A bit of common advice reiterated for enhancing psychological resilience involves the popular statement that, “It is not what happens to you, but how you think about (or react to) it.” Although this assertion is beneficial as a cognitive coping strategy in helping people focus on their reactions to the experienced adverse events for the purpose of alleviating depression, anxiety, and other maladaptation, this advice appears to only view the individuals as a receiver of negativities, but not as the persons who also bear certain responsibility for their unfavorable experiences.

In fact, except for those helpless victims of abuse in early childhood and unpredictable or unpreventable events, such as some natural disasters, the victims of adversities in most human interactions do play a role in what has happened to them. From the perspective of Eastern philosophy (e.g., Sun, 2009, 2019), people are interdependent simultaneously and consequentially—not only in the context of love and connection, but also in conflict situations when they intentionally interact or communicate with one another. This is because most interpersonal situations involve the processes in which early interactions will shape or modify subsequent interpersonal dynamics, including instances of interpersonal animosity and conflict.

There are at least three reasons that the victims play a role in the experienced adversities (e.g., a failure to obtain love and connection because of fear of rejection, or being trapped in conflict as a result of an inability to detach from or diminish their predicaments):

First, all interpersonal communications—such as evaluations, explanations, judgments, and other processes—are determined not only by the participants’ needs and personalities but also regulated by their cognitions of interpersonal reality (e.g., participant mental activities, including one another’s motivations, needs, feelings, expectations, and how and why they process, interpret and react to one another’s messages). You are part of others’ perceived reality and human environment, just as the interacting others and contexts are part of your perceived reality.

Second, although people employ their perceived interpersonal reality to validate or invalidate one another’s communications with the belief that their mental representations of the other(s) are accurate and valid, all the people operate on a level of awareness of interpersonal reality in human interaction.

In other words, there are always misrepresentations of one another’s mental activities and situations, yet people tend to assume their perceptions of the reality are true and objective. Accordingly, others’ abusive behavior toward you is greatly influenced by their misperceptions about you with unawareness of the distorted cognition.

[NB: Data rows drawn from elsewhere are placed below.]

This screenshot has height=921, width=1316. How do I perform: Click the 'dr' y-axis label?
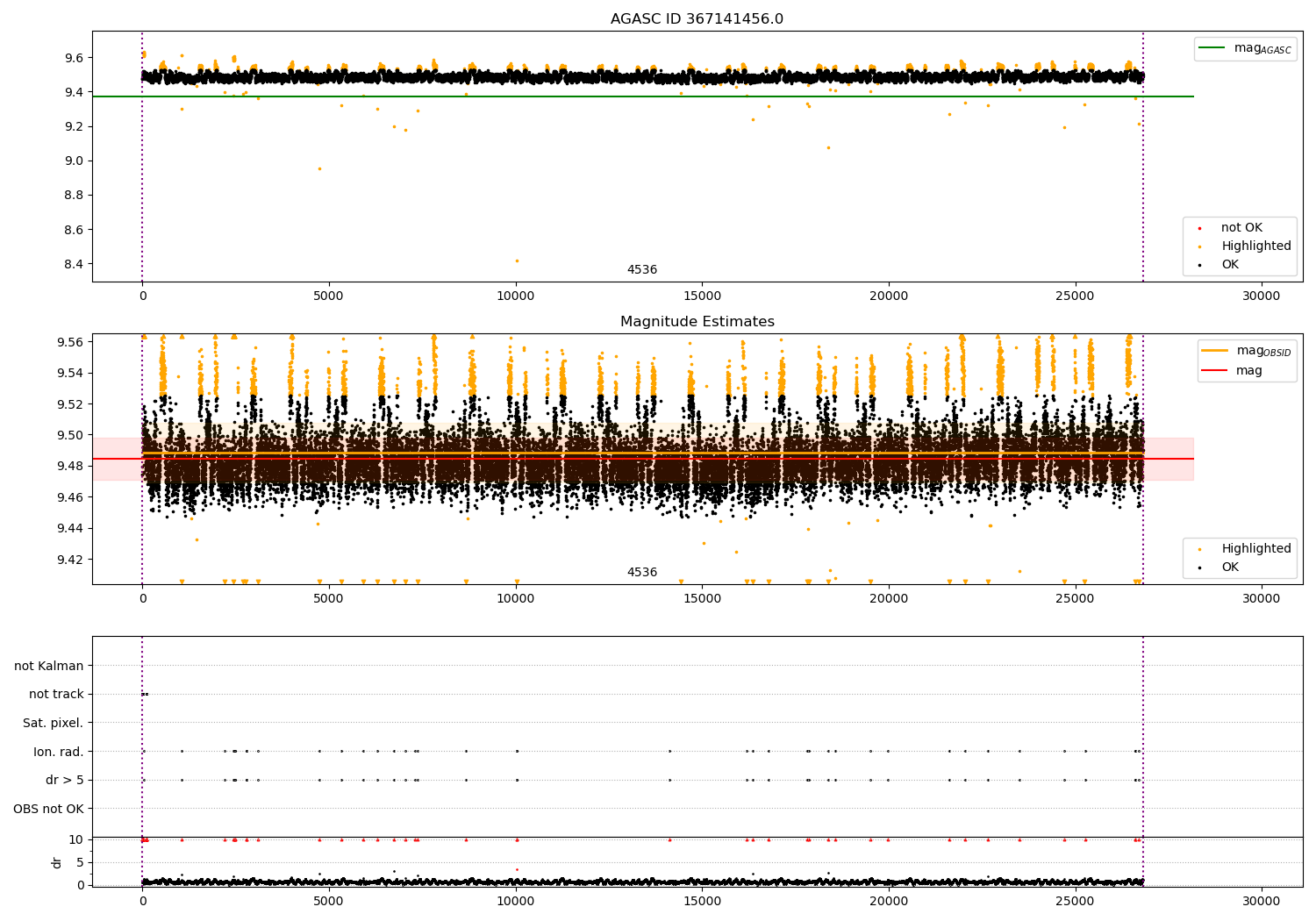click(x=57, y=862)
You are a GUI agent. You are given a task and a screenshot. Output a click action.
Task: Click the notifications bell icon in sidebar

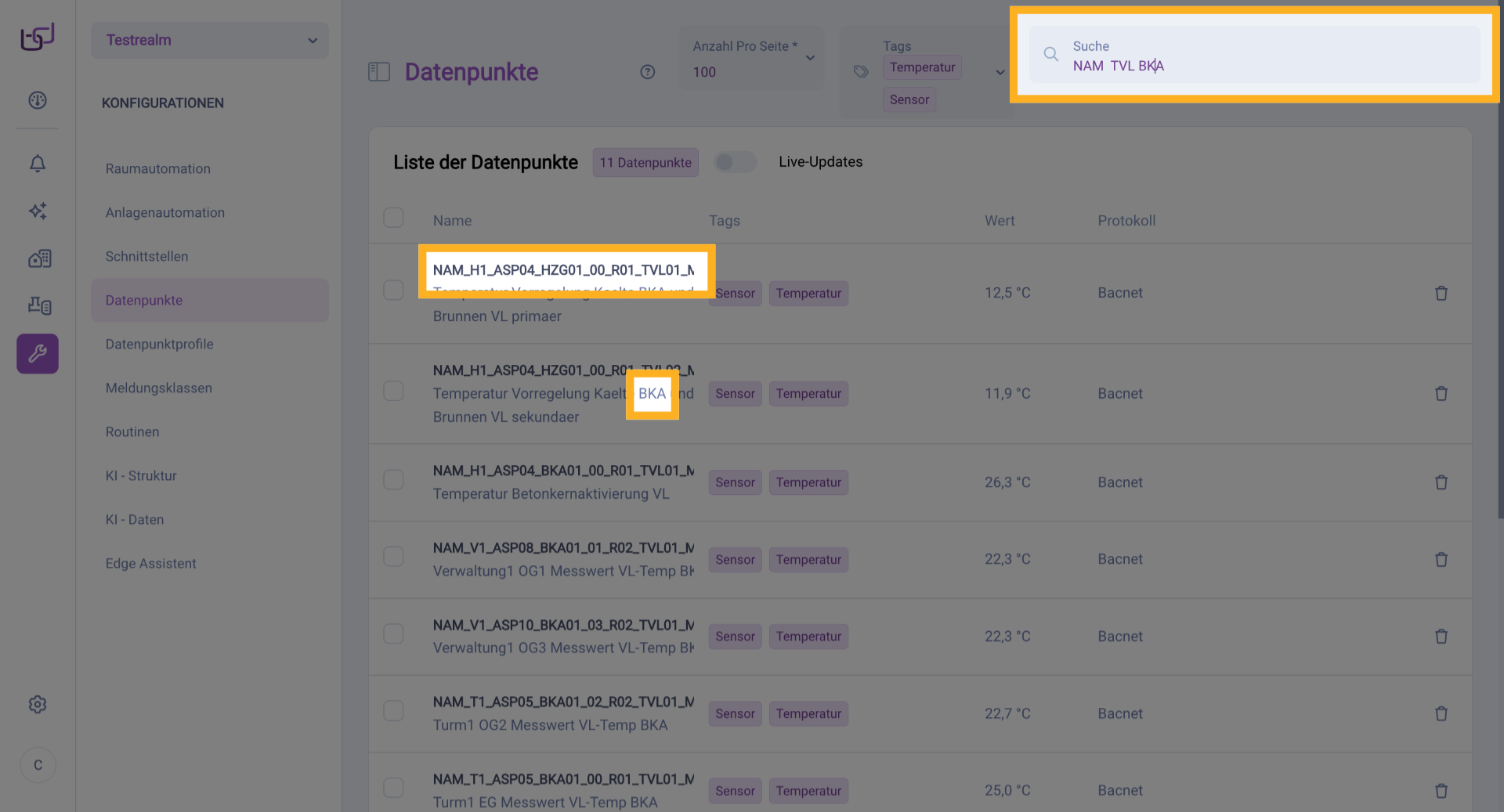(x=38, y=164)
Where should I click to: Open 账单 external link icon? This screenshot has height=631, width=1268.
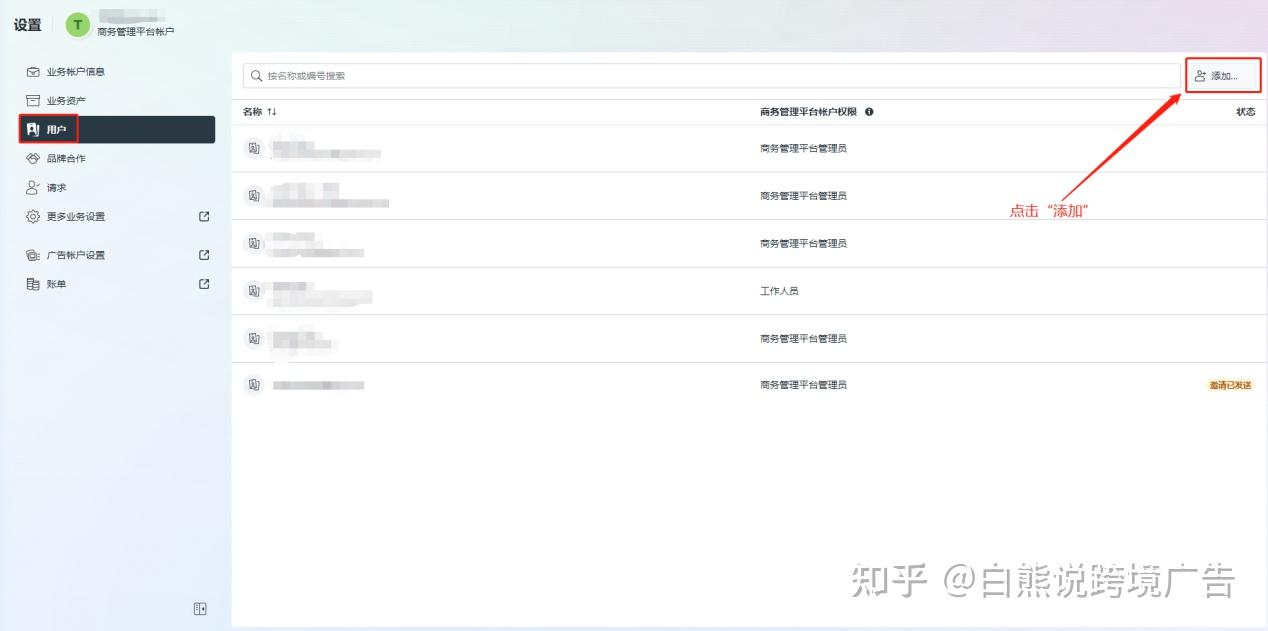tap(203, 283)
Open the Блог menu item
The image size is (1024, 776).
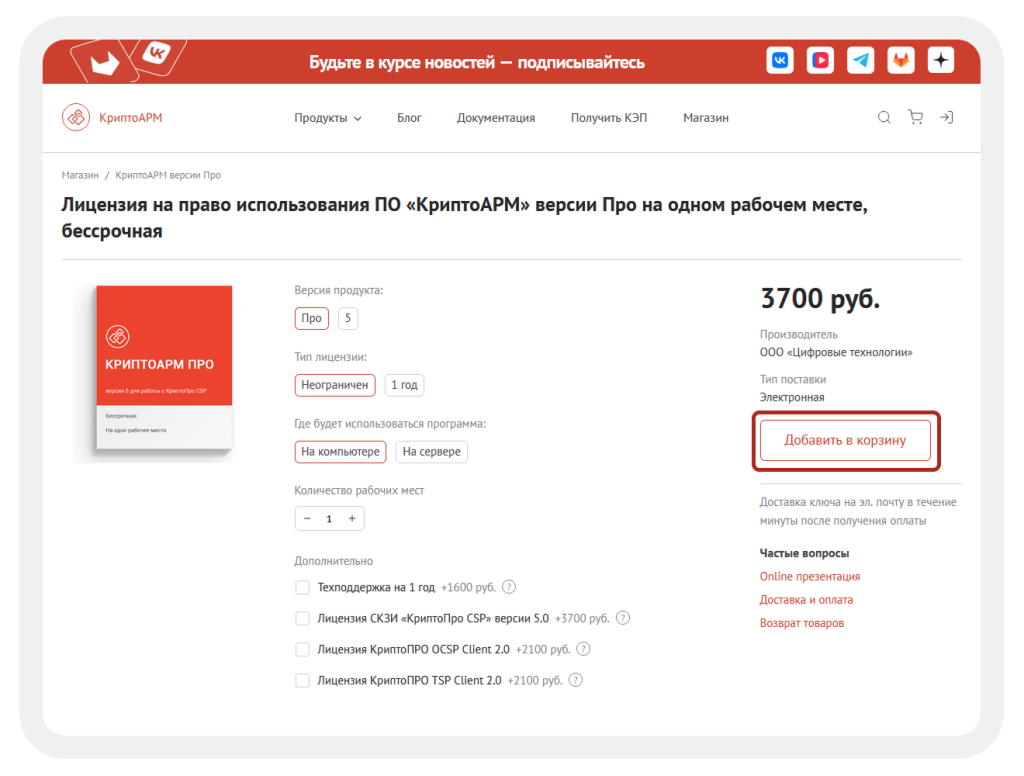pos(409,117)
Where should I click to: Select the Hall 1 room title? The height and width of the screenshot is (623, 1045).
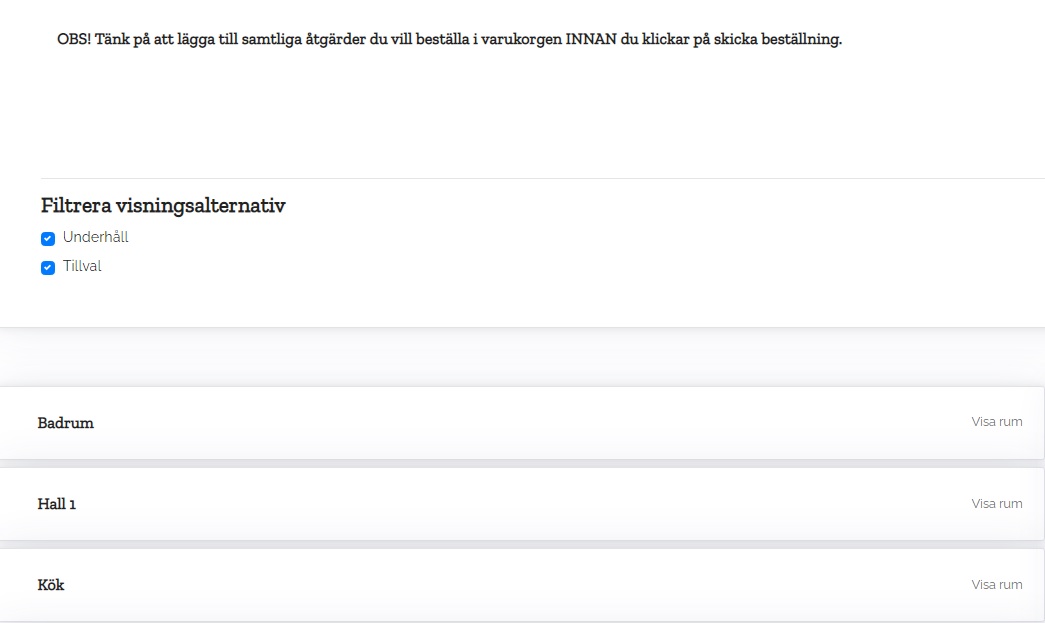click(57, 504)
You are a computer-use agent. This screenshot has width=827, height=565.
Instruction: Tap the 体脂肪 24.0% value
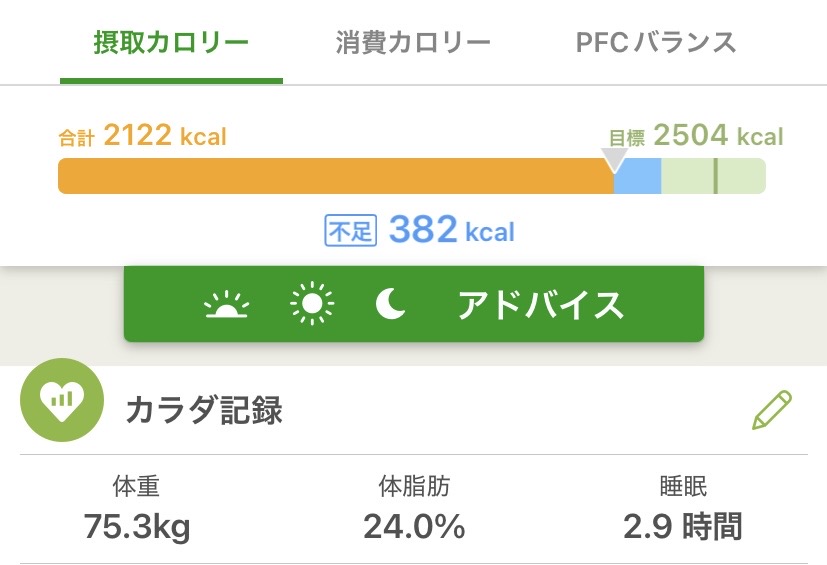pyautogui.click(x=413, y=527)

Third, we need to recognize our distorted or inaccurate cognition of interpersonal reality can be revised and become more accurate in human interaction. There are two types of human interaction: those that sustain or validate distorted cognition, and those that invalidate or modify the misrepresentation of reality for the self and interacting partners or opponents. The terms “validation” and “invalidation” are not defined by unilateral beliefs, but by the way in which the recipient’s participating, intentional, relevant, and active cognition interacts with the other’s communication.

For example, an individual’s dysfunctional thinking and actions may be validated by an interaction that reinforces his or her distorted perception when the communication falls within the range of the perceiver’s comprehension. In contrast, interaction (including engagement in and detachment from interaction) can revise the perceiver’s action and perception when the interaction allows the perceiver to discern and adjust his or her mental disparity with human reality. In interpersonal situations, the process of validation and invalidation are applicable to the cognitive distortions of both the self and the interacting partners.

In short, psychological resilience involves the understanding that our actions and communications influence others’ cognitions about us and environments, which in turn shape how they interact with us. We are, in part, responsible for our interpersonal adversities if we are unable to recognize and revise the distorted interpersonal cognitions in human interaction.